On average I don't run over pedestrians. I still have liability insurance.
 
most nursing home stays are short, but if you have a long one.....
 
we took a nys partnership plan . we really did not care about the 3 years nursing home coverage or the 6 years assisted living or homecare .

we wanted it for the perks after the insurance runs out . we have 100% total asset protection with no look backs , trust's needed or asset shifting .

we have no income restrictions on the stay at home spouse which is very important .

as long as the private home we are in will accept Medicaid assignment after the insurance runs out Medicaid picks up the tab .

most private homes we spoke to said no problem if you were a paying patient for 3 years .


that is a sweet deal .

for a small percentage of the gains on our assets we can have great protection for those assets .

my dad spent 6 years in a nursing home which left his wife impoverished . so this is an important area of concern for us.

insurers were having trouble pricing policy's because statistics showed low usage but it turns out the numbers were very skewed and based on a generation ago . there is a whole lot more spending on ltc issues going on than insurers realized .

the biggest 2 issues were in 1999 Medicaid slashed the skilled nursing facility budget in half . instead of snf being used in many cases kind of half way house facility's were used and they did not count as snf usage .

folks today live longer , have 2x the number of potential people growing older and are less likely to dump long term care needs on family's .

i can tell you with my dad there was no way anyone of us could have taken care of him in our home .

usually by the time snf is needed it is well beyond family .

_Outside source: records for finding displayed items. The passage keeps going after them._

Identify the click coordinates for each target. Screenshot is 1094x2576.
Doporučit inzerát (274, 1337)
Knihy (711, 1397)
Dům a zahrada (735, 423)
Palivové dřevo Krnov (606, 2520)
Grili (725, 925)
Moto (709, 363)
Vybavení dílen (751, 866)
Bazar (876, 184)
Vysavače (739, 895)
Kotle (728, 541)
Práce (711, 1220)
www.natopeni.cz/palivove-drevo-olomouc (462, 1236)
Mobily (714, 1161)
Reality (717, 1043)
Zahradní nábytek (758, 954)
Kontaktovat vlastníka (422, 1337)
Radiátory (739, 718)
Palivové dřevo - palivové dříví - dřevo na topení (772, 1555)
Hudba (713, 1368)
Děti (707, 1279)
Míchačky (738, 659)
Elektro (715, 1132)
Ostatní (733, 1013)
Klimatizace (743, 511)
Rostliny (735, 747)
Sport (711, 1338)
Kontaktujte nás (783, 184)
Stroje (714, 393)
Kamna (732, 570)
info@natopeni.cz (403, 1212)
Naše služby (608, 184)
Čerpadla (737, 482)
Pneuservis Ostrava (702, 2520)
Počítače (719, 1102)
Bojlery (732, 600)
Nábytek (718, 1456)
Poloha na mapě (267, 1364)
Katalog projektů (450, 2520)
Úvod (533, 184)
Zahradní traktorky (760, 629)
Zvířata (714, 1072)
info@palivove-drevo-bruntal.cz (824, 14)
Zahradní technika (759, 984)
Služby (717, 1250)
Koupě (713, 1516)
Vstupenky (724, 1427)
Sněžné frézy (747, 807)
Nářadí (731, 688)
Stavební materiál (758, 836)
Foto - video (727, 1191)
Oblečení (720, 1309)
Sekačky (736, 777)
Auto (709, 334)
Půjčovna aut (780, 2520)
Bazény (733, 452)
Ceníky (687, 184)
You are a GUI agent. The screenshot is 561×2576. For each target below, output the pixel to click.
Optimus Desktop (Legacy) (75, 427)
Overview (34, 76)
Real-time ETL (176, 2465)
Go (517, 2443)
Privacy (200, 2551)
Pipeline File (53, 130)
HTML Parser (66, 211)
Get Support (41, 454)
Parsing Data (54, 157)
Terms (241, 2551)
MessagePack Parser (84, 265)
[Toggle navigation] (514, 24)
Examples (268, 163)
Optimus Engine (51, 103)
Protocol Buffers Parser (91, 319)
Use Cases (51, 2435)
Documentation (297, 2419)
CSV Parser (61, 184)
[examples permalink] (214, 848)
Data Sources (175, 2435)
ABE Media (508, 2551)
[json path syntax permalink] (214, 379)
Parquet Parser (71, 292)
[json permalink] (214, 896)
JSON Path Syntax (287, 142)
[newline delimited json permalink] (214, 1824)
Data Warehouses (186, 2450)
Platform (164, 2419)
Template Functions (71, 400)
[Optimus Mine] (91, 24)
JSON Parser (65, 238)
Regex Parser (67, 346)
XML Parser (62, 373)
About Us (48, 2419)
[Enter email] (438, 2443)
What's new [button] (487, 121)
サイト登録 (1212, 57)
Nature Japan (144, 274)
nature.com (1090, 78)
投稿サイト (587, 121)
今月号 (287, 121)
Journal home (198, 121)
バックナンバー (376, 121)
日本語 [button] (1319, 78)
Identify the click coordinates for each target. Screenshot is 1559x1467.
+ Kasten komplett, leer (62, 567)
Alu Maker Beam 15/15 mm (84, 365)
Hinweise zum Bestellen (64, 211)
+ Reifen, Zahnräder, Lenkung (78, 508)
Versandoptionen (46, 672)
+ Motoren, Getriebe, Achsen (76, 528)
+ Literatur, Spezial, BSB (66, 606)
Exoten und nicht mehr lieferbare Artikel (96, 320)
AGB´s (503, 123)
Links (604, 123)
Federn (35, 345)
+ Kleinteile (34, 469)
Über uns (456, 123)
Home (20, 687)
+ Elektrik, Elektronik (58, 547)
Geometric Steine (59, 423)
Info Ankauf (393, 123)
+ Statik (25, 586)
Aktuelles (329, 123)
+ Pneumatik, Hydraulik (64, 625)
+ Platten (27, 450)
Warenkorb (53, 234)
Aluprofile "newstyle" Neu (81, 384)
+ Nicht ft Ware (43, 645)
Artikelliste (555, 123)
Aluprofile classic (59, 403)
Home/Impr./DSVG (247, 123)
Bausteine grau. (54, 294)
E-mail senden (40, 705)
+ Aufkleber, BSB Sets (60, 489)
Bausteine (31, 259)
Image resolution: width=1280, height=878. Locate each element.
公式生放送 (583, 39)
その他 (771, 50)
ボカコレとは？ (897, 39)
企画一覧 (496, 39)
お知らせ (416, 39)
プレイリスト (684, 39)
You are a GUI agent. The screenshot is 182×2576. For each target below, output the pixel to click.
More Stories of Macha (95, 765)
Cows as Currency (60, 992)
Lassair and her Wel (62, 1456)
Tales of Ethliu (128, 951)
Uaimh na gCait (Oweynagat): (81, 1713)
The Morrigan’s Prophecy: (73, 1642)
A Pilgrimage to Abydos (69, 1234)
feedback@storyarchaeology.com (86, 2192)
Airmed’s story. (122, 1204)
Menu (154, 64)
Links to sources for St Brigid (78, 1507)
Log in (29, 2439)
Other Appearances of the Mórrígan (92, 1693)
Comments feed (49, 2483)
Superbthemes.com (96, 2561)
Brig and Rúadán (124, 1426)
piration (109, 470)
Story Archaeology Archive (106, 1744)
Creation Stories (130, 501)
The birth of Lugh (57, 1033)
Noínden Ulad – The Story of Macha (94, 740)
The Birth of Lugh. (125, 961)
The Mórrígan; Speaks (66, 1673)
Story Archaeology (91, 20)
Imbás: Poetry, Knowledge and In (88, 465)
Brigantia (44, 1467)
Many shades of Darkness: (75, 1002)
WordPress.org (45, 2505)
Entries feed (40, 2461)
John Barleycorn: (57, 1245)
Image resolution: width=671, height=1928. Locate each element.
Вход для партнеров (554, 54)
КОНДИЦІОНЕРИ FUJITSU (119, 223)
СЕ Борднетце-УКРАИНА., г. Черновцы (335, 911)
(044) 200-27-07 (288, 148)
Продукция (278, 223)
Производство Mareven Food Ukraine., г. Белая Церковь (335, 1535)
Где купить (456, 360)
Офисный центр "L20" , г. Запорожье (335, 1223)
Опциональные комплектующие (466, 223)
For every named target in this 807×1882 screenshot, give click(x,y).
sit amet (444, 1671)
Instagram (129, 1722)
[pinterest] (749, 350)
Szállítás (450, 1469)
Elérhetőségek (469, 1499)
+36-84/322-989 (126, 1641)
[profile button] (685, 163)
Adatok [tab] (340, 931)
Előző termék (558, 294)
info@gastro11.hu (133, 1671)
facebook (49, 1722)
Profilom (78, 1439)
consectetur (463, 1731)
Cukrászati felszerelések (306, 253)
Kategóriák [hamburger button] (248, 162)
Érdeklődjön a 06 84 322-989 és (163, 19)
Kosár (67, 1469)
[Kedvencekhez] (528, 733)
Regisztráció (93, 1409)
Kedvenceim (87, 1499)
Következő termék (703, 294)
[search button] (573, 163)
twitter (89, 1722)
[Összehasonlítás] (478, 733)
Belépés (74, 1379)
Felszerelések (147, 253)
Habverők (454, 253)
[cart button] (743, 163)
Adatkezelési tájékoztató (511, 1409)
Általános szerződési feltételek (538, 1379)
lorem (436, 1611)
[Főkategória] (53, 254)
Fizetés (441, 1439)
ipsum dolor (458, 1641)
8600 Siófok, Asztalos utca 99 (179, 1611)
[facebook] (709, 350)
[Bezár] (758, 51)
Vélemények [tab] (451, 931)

how it typically plays out is a family member gets hurt trying to move 200 lbs of limp flesh if they are moving someone paralyzed from a stroke and they are both in trouble or the person becomes violent with memory issues and someone gets hurt ...

the best way to bust up a family is have one sibling step up to the plate and take in a parent who needs care . odds are the other siblings step back and the battles begin .

usually the person providing the care takes a monetary hit , a career hit , a social hit and maybe even loses a job .

if you have a spouse odds are you can kiss that marriage good bye once the spouse starts on why do we have to do it and sacrifice so much and your brothers and sisters do nothing .


one of the worst things parents can do to their kids is drop their long term care burden on their children .

so today , those who buy policy's tend to use those policy's and that blew insurer's estimates out of the water .

so keep in mind if they are having trouble because usage is far more frequent and more costly then they thought how does that leave you ?
 
Last edited:
How it typically plays out is a family member gets hurt trying to move 200 lbs of limp flesh if they are moving someone paralyzed from a stroke and they are both in trouble or the person becomes violent with memory issues and someone gets hurt ...

I agree. I picked DH up more times than I could count but he weighed less than I did (was wasting away from leukemia) and I was in decent physical condition. The last few weeks he couldn't move independently without a huge risk of falling- I had to get him from the bed to the wheel chair or commode, etc. At least he stayed sweet and mellow to the end. We were both grateful that the nightmare scenario you described- one partner's assets drained due the cost of the other's care for Alzheimer's- never happened.

One of the worst things parents can do to their kids is drop their long term care burden on their children.

This. When I'm older I'll find a good assisted living or continuing care facility near DS and DDIL but I will not expect them to take on 100% of my care.

The "ring fence" estimate posted earlier is a good way to look at funding your own LTC. In my case, I'll get $3,500/month from SS if I wait till age 70 and income form my investments (and principal if necessary) will make up the rest.
 
I totally agree that it is not fair to expect kids to physically care for parents on a f.t. basis for the long term. The three of us took turns flying in to help my Mom after a surgery etc but not permanently. I provided respite care for my DAd so my Mom could take a yearly vacation.